Motherhood and More: Age truly is only a number, not a promise of maturity*

I turned 35 this month.

I’m still waiting to feel different, older, mature, more “grown up.”

I’ve never really worried about aging. I don’t care all that much about looking old, I don’t worry about wrinkles or losing my youth. At this point in my life, one year is much like the next – albeit with children who have ever-evolving parental needs.

When I was younger, I thought 35 was the epitome of grown up. By 35, I should know what I’m doing, have a life plan and fully understand retirement savings accounts.

But for me, now, I’m kind of still waiting to feel like an adult. I’ve got bills, I have responsibilities, I have small people requiring my care and attention. But what does it mean to be an adult? Sometimes I feel aged like cheddar and wine. Sometimes I feel 16.

I was speaking with a friend on aging a few weeks ago and where we hoped to be by this age. I came to the conclusion that it’s all a giant, delusional myth.

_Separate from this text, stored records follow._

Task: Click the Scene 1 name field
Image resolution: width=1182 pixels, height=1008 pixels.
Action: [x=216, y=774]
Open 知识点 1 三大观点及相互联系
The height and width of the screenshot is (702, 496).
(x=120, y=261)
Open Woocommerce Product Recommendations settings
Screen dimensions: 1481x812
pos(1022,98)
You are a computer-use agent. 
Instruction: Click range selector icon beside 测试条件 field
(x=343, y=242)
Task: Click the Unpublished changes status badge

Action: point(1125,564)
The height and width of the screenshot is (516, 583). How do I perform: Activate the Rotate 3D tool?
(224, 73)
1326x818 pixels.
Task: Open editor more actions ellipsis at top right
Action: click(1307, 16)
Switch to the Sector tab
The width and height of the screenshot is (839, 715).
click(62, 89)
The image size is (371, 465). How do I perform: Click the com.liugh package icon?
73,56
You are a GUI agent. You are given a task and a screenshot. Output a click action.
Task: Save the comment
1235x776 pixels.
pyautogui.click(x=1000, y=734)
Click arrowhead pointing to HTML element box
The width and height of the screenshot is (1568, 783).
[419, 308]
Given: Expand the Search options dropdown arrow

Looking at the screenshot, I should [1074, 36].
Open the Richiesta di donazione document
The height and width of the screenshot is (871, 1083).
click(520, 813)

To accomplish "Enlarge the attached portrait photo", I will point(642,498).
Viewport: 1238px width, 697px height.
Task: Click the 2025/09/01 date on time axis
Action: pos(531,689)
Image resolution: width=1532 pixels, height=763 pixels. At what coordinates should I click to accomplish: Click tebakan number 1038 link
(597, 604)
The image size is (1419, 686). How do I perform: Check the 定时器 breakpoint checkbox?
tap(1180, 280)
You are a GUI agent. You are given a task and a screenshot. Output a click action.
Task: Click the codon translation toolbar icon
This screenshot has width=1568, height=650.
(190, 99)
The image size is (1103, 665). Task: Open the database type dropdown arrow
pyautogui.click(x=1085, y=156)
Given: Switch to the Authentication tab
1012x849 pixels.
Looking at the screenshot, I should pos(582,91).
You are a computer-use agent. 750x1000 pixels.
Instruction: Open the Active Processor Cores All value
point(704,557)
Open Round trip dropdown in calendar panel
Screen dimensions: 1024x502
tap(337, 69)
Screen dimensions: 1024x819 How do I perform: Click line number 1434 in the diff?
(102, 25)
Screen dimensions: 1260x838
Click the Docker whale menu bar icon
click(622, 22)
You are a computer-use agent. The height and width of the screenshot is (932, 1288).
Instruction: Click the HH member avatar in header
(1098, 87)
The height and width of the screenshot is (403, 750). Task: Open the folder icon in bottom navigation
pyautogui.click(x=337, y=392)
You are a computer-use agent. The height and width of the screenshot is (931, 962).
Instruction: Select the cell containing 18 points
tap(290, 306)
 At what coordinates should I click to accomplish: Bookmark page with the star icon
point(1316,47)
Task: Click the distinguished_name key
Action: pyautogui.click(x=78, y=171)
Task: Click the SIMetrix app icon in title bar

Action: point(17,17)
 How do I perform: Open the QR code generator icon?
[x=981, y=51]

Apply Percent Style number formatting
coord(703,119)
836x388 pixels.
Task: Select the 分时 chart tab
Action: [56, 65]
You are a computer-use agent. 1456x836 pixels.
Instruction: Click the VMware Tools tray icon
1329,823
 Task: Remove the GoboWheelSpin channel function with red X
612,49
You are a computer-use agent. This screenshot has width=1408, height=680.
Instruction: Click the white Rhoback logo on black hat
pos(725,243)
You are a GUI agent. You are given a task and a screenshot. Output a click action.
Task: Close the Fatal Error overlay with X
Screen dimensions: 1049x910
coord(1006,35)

No one has their life together. Everyone is taking it as it comes, never really knowing if their choices and decisions are exactly the right ones. None of us are adulting, truly “adulting,” because we don’t really know what it means.

And I’ll wager that our parents felt the same way when they were our age. We thought they knew everything about everything because they were able to speak with confidence when they told us to stop acting like fools. They were authority figures. But really, they were figuring it out as they went, too.

All that is to say that I don’t really feel old or what I thought old would feel like.

At this age, I should have wisdom and maturity and growth. And I do have days like that. I mean, I have a mortgage and someone has to be available to make dinner for all the wild children who live in my house. Two. It’s only two, but if we’re going by number of dirty socks strewn throughout the house it’s more like 14.

But much of the time I have the mind of a 12 year old, giggling at inappropriate jokes, writing melodramatic poetry or secretly lusting after Lisa Frank unicorn folders. I think that’s just how it is, for most of us.

At a certain age, we want to appear like we know what we’re doing. We’re all faking it, though. We do what we can to seem responsible and grown up but still really want to have ice cream for dinner most days.